Al cabo de unas semanas volví al piso del gueto, y al principio se me hizo intolerable ver el escenario de nuestro amor sin nuestro amor. Así que, después, cuando estuve completamente restablecida, sin pensármelo dos veces, decidí viajar a Montevideo, la ciudad en que nació una parte de mí. Ya en el avión de la KLM comprendí que mi gesto era inútil. Luego fui a Buenos Aires, y vi las calles arboladas, vi los paraísos pero no vi las flores. Las lluvias ya habían acabado con ellas y con su perfume. Durante cierto tiempo tuve la tentación de ir a ver a la madre de Marina, averiguar si era verdad que su marido era también el marido de mi madre, que el padre de Marina era mi padre, pero al fin deseché la idea por absurda y regresé al piso del gueto, donde al menos había recuerdos tangibles de Marina.
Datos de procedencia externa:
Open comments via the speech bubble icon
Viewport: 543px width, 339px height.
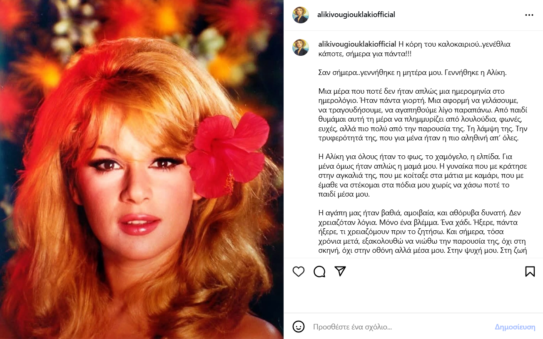[x=319, y=272]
En Roma logré que Rioja Pou organizara una exposición de Manolo para finales de este año; si Manolo viene a visitarme, no sé dónde le hospedaré.
Ya no tengo dinero, se agotaron los fondos del banco, me retiraron la tarjeta de crédito. Hace meses que no pago el alquiler. Y hoy el dueño del piso ha venido con los oficiales judiciales para el desahucio. Por suerte no han encontrado a Baxí. No se hubiesen compadecido de mí, como lo hicieron. Me permiten quedarme unos días más. Luego tendré que coger unas pocas ropas, el sombrero amarillo que Emilia nos dio en El Tórrido Trópico, el retrato de Manolo, los regalos de aquella Navidad, como reliquias de una civilización ya desaparecida.
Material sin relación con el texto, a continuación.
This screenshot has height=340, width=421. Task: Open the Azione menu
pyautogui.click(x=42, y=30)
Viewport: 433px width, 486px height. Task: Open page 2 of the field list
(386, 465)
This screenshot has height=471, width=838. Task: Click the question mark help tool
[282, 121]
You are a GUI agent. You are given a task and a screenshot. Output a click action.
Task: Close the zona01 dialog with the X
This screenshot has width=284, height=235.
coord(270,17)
Quizás ya no vuelva a ver al Astrólogo. Me gustaría regalarle nuestros libros. Él es el único que sabe cuál de nosotras dos ha muerto y cuál ha sobrevivido. Los demás lo ignoran. Yo deseo que así sea. Cuando fui a Sudamérica, viajé con el pasaporte de Marina y nadie me descubrió. Trato de hablar como hablaba ella. Escribo en esta lengua incierta, que no es español, ni rioplatense, ni italiano, aunque tiene algo de ellos porque es la lengua de Clara.
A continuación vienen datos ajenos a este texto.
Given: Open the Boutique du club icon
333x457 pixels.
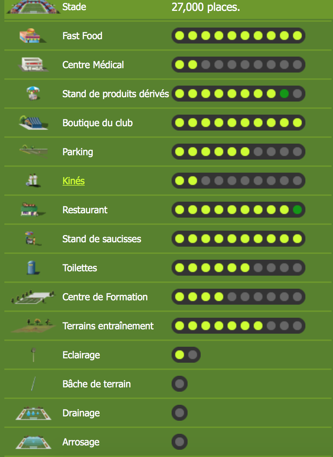Looking at the screenshot, I should coord(33,123).
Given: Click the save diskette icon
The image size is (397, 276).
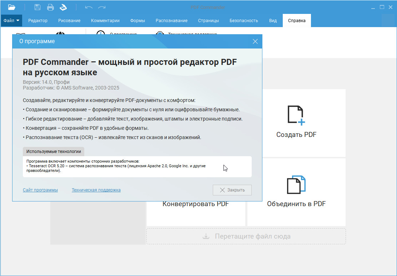Looking at the screenshot, I should click(37, 7).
Sólo para ella escribo; es posible que me oiga, dondequiera que esté, y sepa que no he olvidado nada. Mi memoria reconstruye cada instante de nuestro amor para vencer al olvido, que se parece a la muerte. Te recuerdo, Marina. Te recuerdo como eres ahora, no como eras al morir, porque me basta caminar por las calles y encontrar mi reflejo en el escaparate de una tienda para verte, y advertir las señales de la enfermedad y el desamparo en tu mirada.
Nuestro amor fue como un sueño, un juego de espejos, un resplandor entre las sombras y ya no existe.
Por ello nadie sabrá quién soy.
Ese fue el pacto que establecimos en Nápoles. «Si alguna de las dos muere, la otra tendrá la obligación de ser Sofía y Marina a la vez». Yo he de quedar en Clara, no en mí, si es que alguien soy. Marina susurra en mi oído las palabras que me faltan. No sé cuál de las dos escribe esta página. Nadie podrá adivinar si yo soy Sofía, o soy Marina que finge ser Sofía, o Sofía que finge ser Marina que finge ser Sofía, y así hasta el infinito, como los espejos enfrentados de nuestra habitación de Siena, como los rostros idénticos de Narciso en el reflejo de sus deseos.
Y en el epitafio de nuestros sepulcros habrá un solo nombre, el mismo, que desaparecerá cuando tú y yo al fin nos reencontremos, Marina, porque todos los nombres se inscriben en el agua, en la corriente que pasa y no regresa.